WORK ITEM: If a line of the data below holds the string "computer", copy it.

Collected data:

○ ○ ○

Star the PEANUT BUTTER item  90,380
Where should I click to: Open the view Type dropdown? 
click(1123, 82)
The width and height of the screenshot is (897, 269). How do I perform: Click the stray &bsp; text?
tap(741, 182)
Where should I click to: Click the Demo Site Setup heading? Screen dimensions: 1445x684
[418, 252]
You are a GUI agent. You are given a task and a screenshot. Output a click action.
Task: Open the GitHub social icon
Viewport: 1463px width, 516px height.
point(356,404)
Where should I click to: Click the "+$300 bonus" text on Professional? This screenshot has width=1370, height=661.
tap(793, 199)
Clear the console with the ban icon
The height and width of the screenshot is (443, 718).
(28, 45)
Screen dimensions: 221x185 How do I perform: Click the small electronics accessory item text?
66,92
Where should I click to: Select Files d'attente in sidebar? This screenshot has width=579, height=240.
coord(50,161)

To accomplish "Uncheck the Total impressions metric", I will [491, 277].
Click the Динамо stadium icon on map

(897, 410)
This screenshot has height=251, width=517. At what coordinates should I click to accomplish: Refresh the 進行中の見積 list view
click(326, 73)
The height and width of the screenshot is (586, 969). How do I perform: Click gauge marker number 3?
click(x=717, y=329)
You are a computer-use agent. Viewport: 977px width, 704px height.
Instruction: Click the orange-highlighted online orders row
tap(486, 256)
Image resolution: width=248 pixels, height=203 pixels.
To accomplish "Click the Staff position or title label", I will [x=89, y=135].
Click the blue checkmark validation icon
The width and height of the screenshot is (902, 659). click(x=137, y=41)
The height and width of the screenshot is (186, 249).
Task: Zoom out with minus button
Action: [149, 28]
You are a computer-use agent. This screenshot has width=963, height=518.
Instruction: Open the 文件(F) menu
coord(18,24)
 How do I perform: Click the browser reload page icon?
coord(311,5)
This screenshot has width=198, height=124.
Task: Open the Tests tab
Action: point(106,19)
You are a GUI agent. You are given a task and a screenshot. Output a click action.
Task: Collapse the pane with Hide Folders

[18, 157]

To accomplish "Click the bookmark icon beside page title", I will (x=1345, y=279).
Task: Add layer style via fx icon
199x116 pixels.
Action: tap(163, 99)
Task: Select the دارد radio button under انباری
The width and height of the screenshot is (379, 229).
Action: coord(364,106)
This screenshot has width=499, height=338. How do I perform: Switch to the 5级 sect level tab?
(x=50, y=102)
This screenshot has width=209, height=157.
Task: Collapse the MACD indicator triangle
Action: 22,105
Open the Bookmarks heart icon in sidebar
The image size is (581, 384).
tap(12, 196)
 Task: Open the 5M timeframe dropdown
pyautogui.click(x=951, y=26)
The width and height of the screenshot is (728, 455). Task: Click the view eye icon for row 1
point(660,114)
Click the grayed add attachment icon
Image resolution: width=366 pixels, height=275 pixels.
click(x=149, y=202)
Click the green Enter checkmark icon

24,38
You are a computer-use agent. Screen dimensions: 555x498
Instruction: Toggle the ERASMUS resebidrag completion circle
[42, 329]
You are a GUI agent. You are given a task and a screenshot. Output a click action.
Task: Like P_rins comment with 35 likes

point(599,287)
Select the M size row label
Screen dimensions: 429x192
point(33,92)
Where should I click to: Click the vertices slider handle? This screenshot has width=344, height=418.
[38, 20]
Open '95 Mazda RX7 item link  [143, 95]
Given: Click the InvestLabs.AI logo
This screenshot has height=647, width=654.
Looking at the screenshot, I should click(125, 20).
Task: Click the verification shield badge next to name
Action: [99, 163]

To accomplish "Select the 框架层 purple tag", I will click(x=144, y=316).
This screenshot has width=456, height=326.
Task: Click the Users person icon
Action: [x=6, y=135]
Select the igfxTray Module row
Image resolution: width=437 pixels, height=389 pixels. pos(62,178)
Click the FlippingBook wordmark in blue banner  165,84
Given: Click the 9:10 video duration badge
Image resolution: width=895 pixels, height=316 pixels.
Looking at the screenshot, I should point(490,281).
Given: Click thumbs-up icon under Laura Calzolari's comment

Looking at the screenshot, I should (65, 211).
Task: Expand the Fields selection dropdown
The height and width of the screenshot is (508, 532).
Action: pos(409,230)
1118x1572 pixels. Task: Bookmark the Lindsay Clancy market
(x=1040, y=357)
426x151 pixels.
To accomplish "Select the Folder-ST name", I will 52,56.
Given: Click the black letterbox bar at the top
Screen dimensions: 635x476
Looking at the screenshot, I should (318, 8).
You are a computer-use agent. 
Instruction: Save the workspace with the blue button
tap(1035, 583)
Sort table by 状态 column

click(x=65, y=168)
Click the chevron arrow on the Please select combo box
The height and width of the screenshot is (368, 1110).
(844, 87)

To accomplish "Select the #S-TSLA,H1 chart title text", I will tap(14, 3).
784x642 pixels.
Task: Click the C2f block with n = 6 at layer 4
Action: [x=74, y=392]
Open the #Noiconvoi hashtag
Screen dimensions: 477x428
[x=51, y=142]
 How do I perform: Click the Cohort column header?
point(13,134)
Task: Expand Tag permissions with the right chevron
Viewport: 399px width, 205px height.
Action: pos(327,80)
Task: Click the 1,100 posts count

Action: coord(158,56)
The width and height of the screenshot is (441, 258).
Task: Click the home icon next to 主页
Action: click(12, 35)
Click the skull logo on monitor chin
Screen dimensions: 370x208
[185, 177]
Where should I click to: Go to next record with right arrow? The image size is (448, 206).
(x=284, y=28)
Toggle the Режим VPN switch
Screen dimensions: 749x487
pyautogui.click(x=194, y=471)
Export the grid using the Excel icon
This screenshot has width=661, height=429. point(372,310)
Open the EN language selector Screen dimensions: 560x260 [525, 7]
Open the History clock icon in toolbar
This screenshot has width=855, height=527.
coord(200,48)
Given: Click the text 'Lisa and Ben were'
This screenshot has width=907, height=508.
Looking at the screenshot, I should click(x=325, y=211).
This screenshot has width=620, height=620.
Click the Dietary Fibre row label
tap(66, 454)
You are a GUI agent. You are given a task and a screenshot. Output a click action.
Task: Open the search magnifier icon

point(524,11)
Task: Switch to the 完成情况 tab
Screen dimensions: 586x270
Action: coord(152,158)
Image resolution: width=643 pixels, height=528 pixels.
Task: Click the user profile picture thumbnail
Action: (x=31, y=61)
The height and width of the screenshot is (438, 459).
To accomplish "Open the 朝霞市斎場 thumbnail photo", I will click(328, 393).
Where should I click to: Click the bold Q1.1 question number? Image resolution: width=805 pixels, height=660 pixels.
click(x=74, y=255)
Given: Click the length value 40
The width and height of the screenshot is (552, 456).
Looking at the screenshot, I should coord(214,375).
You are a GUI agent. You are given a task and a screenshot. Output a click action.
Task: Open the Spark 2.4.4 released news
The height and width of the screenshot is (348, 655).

○ ○ ○

ANSWER BELOW:
You are a computer-use agent. Viewport: 977px width, 704px height.
You are a computer-use agent. This screenshot has width=963, height=518.
You are a computer-use agent. Screen dimensions: 555x498
You are a computer-use agent. 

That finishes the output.